On a national level, I think we already have all the structures we need, we just need to use them and resource them better. We have our excellent National Political Education Convener, Julie Hepburn, with some great ideas on fleshing out the structures we have.

We firstly need to make a clear distinction between discussing and deciding policy. We’re the government of Scotland, what we’re thinking about matters, and we should be responsible in that. There is a media climate that is all too keen to present a discussion as a decision: look at the front-page furore over the entirely unremarkable revelation that some of our Westminster guys are researching currency options. Surely it would be more remarkable if they weren’t? The fact that we’re looking at something doesn’t mean it is, or is about to be, policy.
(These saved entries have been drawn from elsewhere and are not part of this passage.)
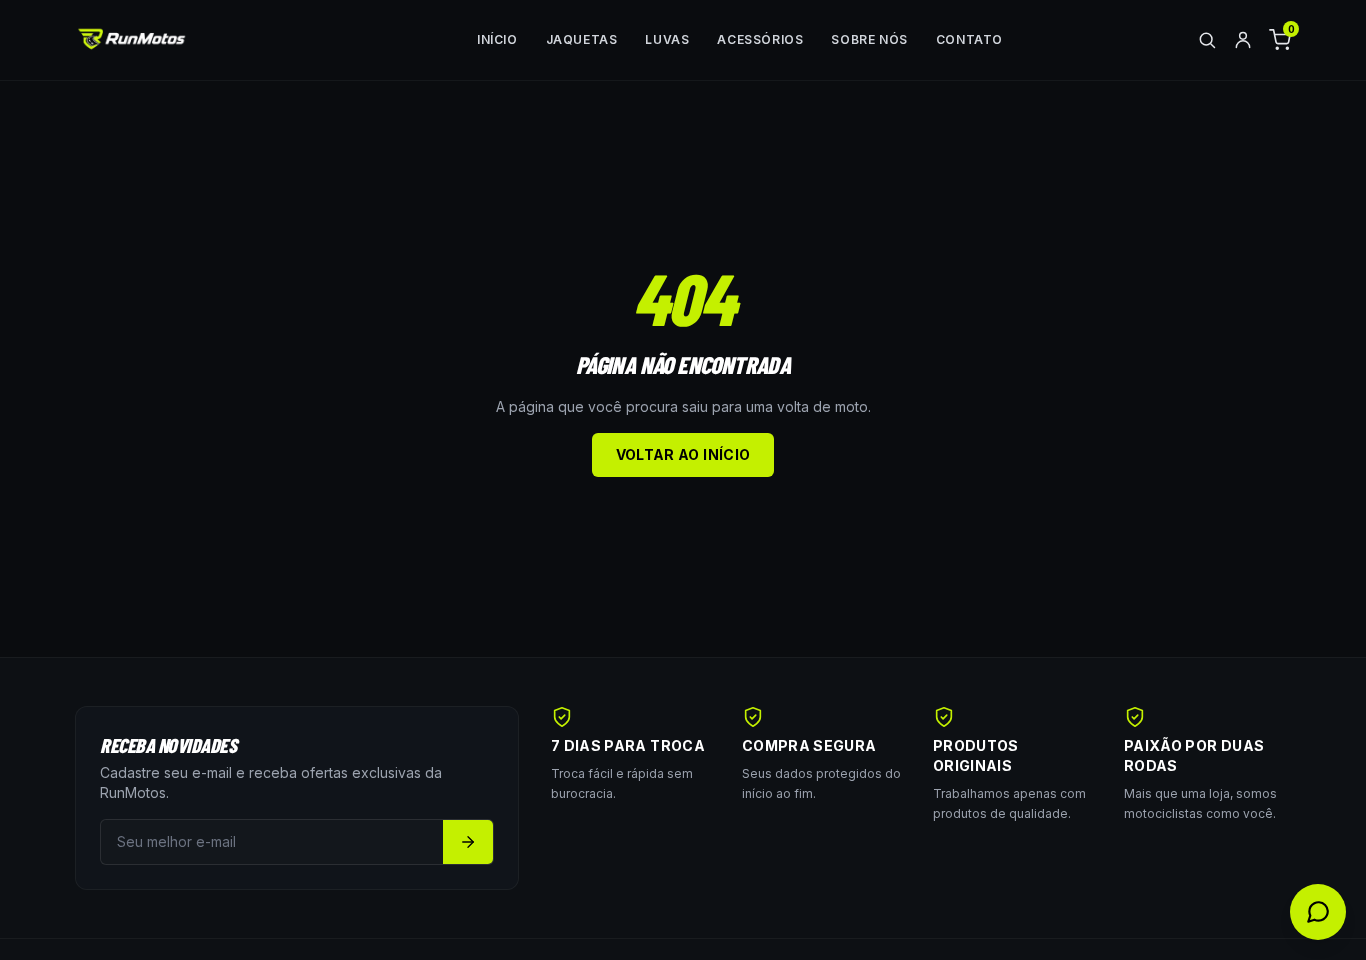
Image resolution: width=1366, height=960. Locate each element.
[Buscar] (1207, 40)
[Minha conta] (1243, 40)
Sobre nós (869, 39)
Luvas (667, 39)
In the Standing Council on Europe our explicit remit is to look at all the options from all the angles – we need everything on the table to test it on its merits. Surely that’s the grown-up way to do things, and every journalist I’ve spoken to understands and respects that.

But Scotland is too risk-averse. In political Scotland, across all the parties, there is a timidity to embrace new ideas, to admit that an idea might need work and invite input, because it usually comes as a barrage of criticism, or, worse, a story about a party split. It is a soul-crushing, corrosive climate and Scotland is the poorer for it. There are good ideas in all parties and none of us has the monopoly on wisdom. Together we might just find it though.

We need to open up a new space, near the parties but not of them. Happily, the SNP already has a provision to hold a National Assembly to discuss and debate, but not decide on, policy (as distinct from National Conference or Council, which sets policy by vote of the membership). We have not had a National Assembly in a while. I suggest we need two a year, with the branches feeding in ideas for discussion, not decision. Setting up a big policy tent and inviting the membership in to work on how to make Scotland better. After discussion at National Assembly, branches or spokespeople could bring forward actual proposals to conference in the usual way for decision.

But that is just the SNP: I think Scotland needs to think bigger yet. It staggers me how few think tanks worth the name there are in Scotland. According to 2015’s Global Go To Think Tank Index, Denmark has 41, Finland 28, Norway 15, Ireland 14. In Scotland I’m struggling to get to five. This despite our world-leading universities, and internationally recognised policy community. We have the David Hume Institute and the Royal Society of Edinburgh, though they barely resonate beyond two Edinburgh postcodes and certainly don’t touch EH99. The rest are trying hard with little support, Common Weal has produced some good stuff with little resource, likewise from the other end of the political spectrum Reform Scotland is at least coming up with ideas, but there’s not much else. It is a poor show for an aspiring independent state and it needs fixed.

In Germany, every major political party has a foundation, a Stiftung, attached to it, funded 95 per cent by the public purse to come up with policy ideas. I think Scotland should do the same, with public money allocated to all the parties in exactly the same way as Germany, proportionate to the number of seats won at the last election. The SNP would presently do well out of that, so maybe some other formula should be found. There are plenty other examples across Europe to follow. The creation of Party Foundations would create a policy community that political Scotland sorely needs, as opposed to the lobbyist community we have now, giving a space for the discussion of new ideas and a forum for them to be tested that was close to but distinct from the political process.

It would allow the academic community, often a bit wary of day-to-day politics, to interact in a way we do not presently see. It would give Scotland’s journalists a story to cover about energising possibilities rather than Holyrood point-scoring, and Scots something to think about, a way to test how we can all make Scotland better. All this for real a really pretty minimal slug of cash. Our future is worth the investment.